A sample episode, from 1995: The Robinson-Lebowitz-H-O trifecta saunters into Gagosian Gallery, then in Soho, to see a show by sculptor Mark di Suvero. “This one here is the predator!” Mr. Robinson says, pointing to an angular sculpture. Mr. H-O appears in front of the camera: “As you have seen in a previous show of ours, Mark di Suvero is somewhat of a predator.” Cut to a video of Mr. di Suvero on all fours, barking like a dog, apparently attempting to impress an attractive young woman.
“They would be in the office conspiring,” Betsy Baker, then editor in chief of Art in America, said. Every once in a while dealers would throw them out, as was known to happen at Andrea Rosen, PaceWildenstein and the Dia Center for the Arts, which prohibited filming. After Dia ejected them on camera, Mr. Robinson becomes as incensed as he seems capable of being.
“The thing about the Dia Center for the Arts is that what they do is bullshit,” he says briskly. “The money floods in from the rich people who write it all off on their taxes. They charge you four bucks to go into this place. They hardly ever do any exhibitions, and they won’t let us in to show you a little TV. It’s the worst things about contemporary art—elitist, snobby and stupid.”
“We got a lot of people who were disaffected from the art world,” Mr. H-O said. “People who were bitter about their experiences, who had gone out and gotten their asses kicked.” Was Mr. Robinson was one of those people? Mr. Robinson was not happy with his relationship with Metro Pictures, Mr. H-O said. “But then again, where was his energy going? His energy was going into being an editor. That’s the day job that took over the art career.”

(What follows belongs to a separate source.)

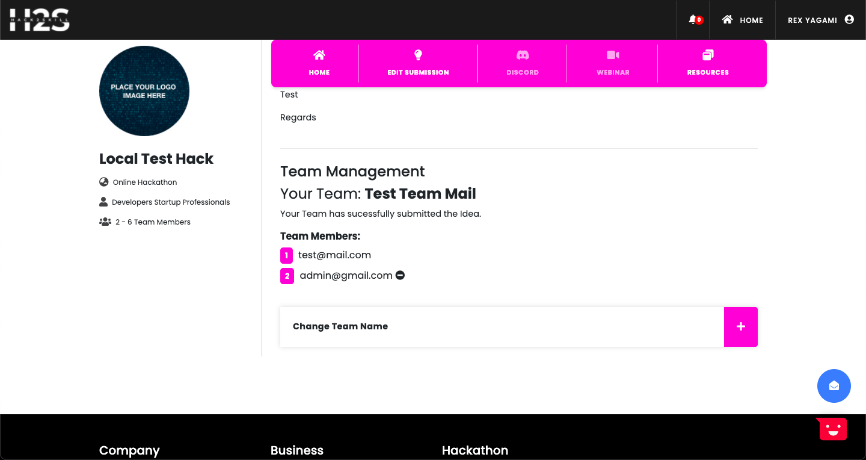
Task: Open the Rex Yagami user profile menu
Action: coord(820,20)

“I would say, ‘You should make more work,’” Mr. O’Brien, who met Mr. Robinson while writing a sports column for the Eye in the ’80s, told us. “And he would say, ‘Shut up.’”
“I must have not felt like an artist,” Mr. Robinson said. “I just sort of stood around.”
At the end of 1995, Mr. Robinson was offered a job at a young company called Artnet, working alongside Mr. Milford, one of Mr. Robinson’s old dealers. The company began in 1989 under the name Centrox, offering auction data via faxes, and a Swiss investor named Hans Neuendorf was transitioning its price and image databases onto the Internet.